The system, which was a key feature of the team’s recently published research on prebiotic potential in high tannin sorghum varieties, relies on some key equipment choices. One was a special grinder unit sold by ThermoFisher Scientific that most researchers use to prepare samples for DNA extraction, Benson said. In his team’s case, the unit was used to do precise milling of hundreds samples for distribution into the test tubes.
Distributing the samples
Distribution of the test materials with the next hurdle, Benson said. What the Nebraska team wanted to do was somewhat unique in a world of laboratory materials distribution.
“There are systems out there that can distribute from many into one, like into a machine to make capsules or tablets,” Benson said. “But in our case we wanted to distribute from many into many.”

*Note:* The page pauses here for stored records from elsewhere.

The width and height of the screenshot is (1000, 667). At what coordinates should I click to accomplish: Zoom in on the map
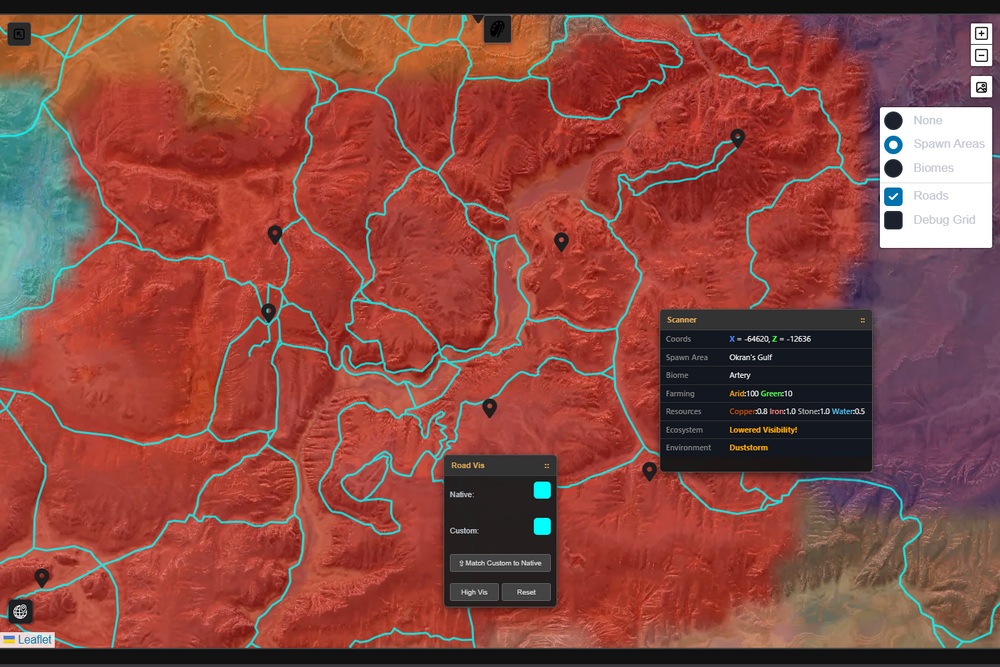981,33
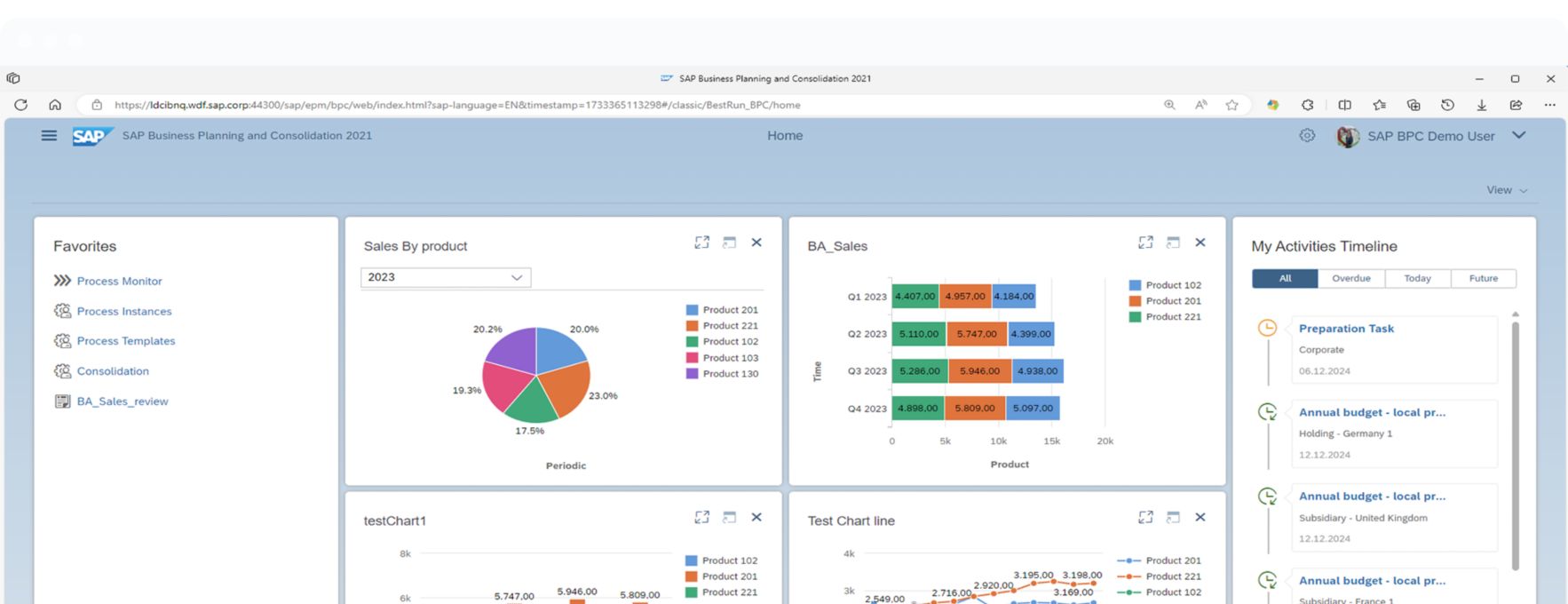Open the 2023 year dropdown
Screen dimensions: 1568x604
coord(446,277)
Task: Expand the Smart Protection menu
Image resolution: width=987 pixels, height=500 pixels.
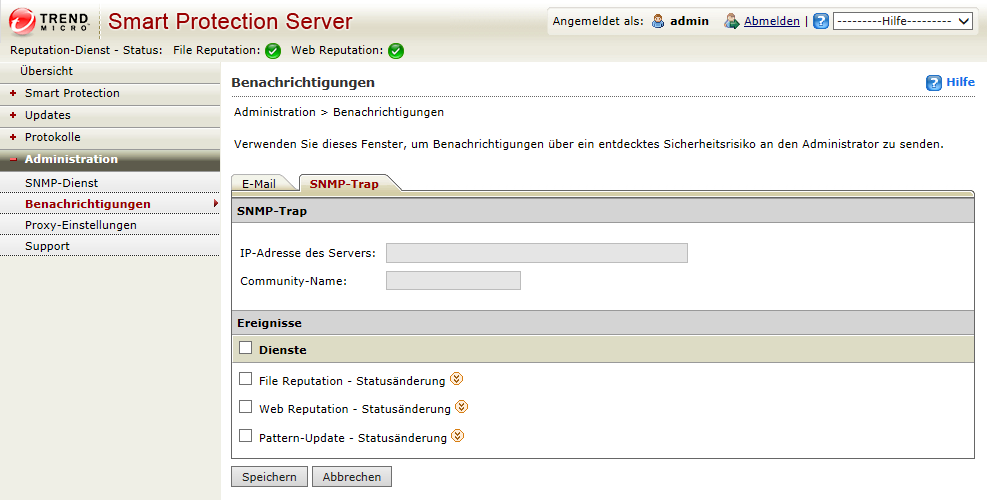Action: (72, 93)
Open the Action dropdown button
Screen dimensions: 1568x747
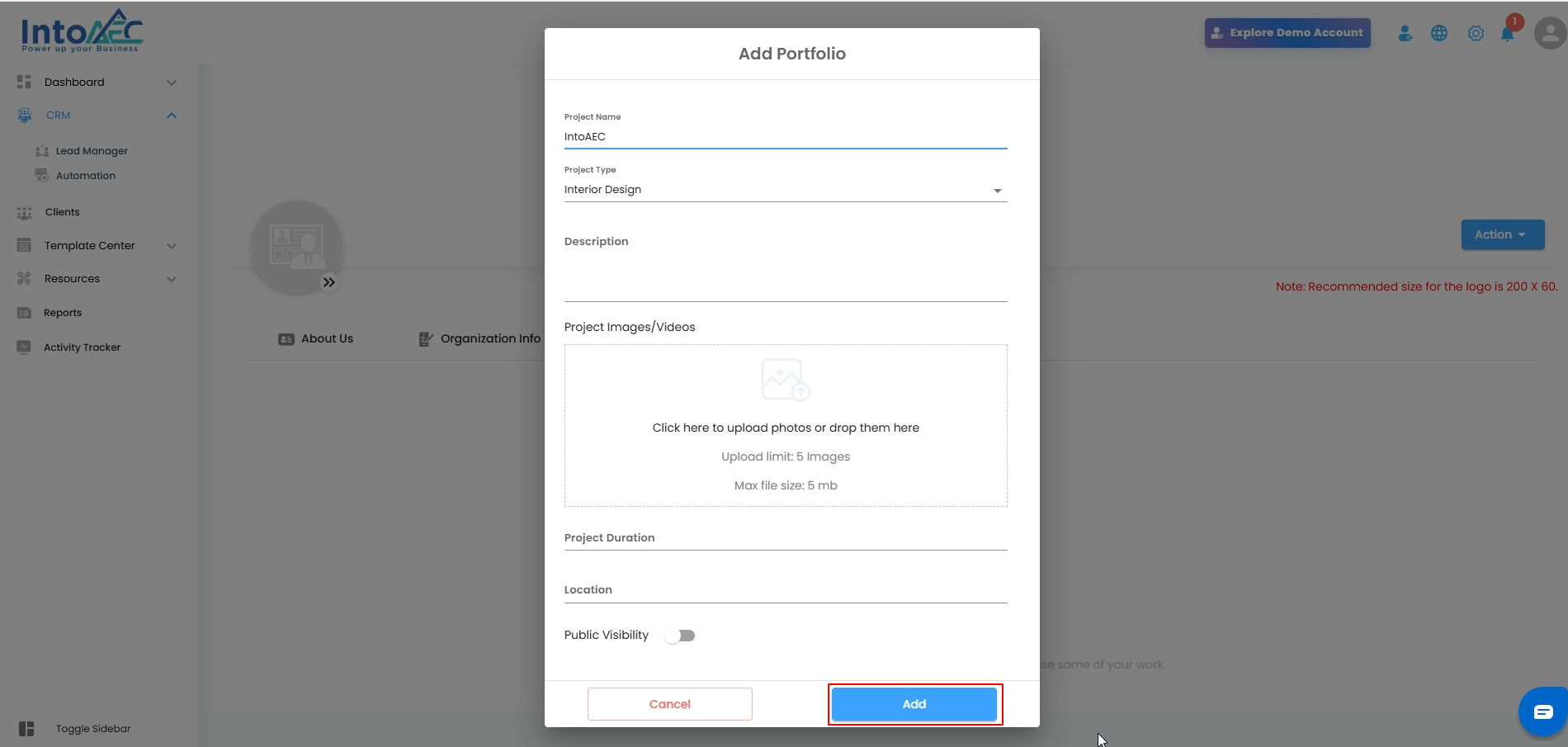(x=1502, y=234)
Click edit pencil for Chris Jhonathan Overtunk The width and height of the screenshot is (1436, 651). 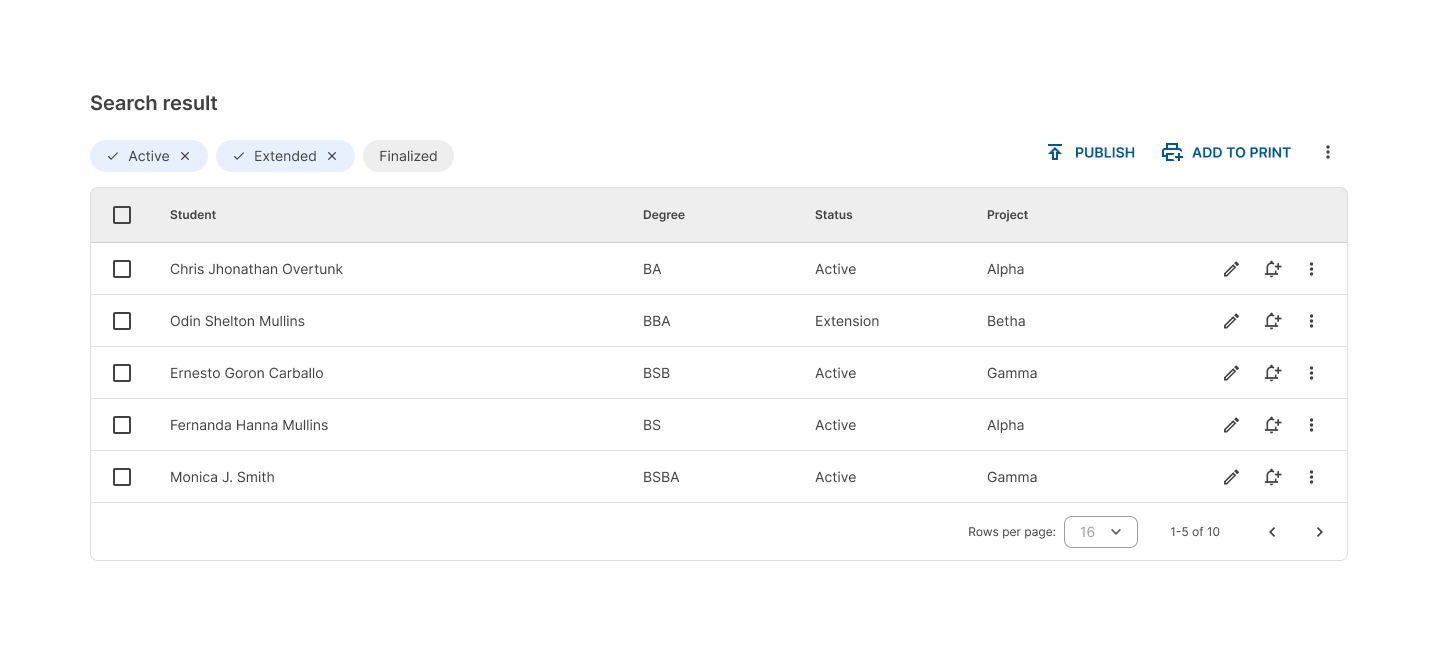coord(1231,269)
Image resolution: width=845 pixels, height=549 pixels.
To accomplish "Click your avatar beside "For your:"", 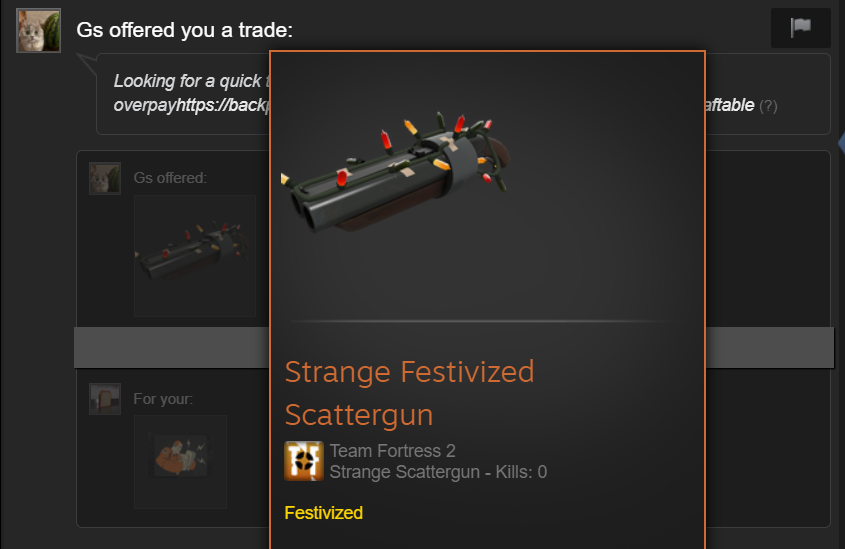I will (x=105, y=399).
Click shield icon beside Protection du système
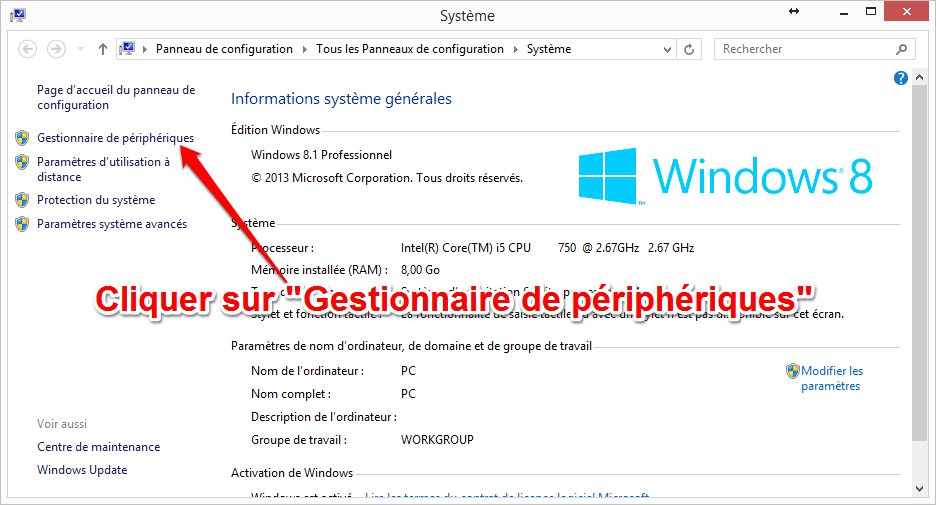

The team finally found a piece of equipment from Swiss firm Chemspeed that features a robotic arm that could precisely dose the test material into the tubes. Having grad students, however willing, dispense material over and over is the kind of mind numbing task that humans don’t do well but where properly calibrated machines excell, Benson said.
“Trying to weigh out 20 mg a thousand times over and over—you wouldn’t have too many grad students stick around with you for that,” Benson said.
Simulating stomach action
That material then needed to be treated to resemble its condition after having already gone through digestion in the upper GI tract, which included treatment with acids and enzymes. It then needed to be gently stirred so that those digestion products would pass through the filter in the bottom of the plate that would simulate absorption through the intestinal lining, leaving behind the indigestible fractions that were the subject of the study.
The stirring was accomplished with tiny magnetic beadlets dropped into the tubes. These are activated by a magnet rotating around the water-filled buckets in which the plates were suspended. That system was another key technical piece of the puzzle, Benson said.
Distributing the stool samples
The Chemspeed unit was also used to distribute the cultured microbiome samples, which in the case of the sorghum study came from stool samples taken from 12 individual donors.
“When I described our needs to them, the Chemspeed people said, ‘You want to do WHAT with our machine?!” Benson joked.
Getting enough of the microbiome samples to distribute into thousands of different tubes is a less onerous and nasty job than it used to be, Benson said. A team leader like himself can only prevail so far on his graduate assistants. Systems used in clinical setting exist for the—relatively—painless proliferation of stool samples.
Benson said in the end the team has a validated system that holds great promise for future research. The team met most of the goals it set out to achieve. One thing that’s hard to get around is the high number of pricey consumables inherent in the approach. The cost of many of those rose rapidly during the pandemic.
“It’s fast and reliable, yes. Cheap? I’m not so sure,” Benson said.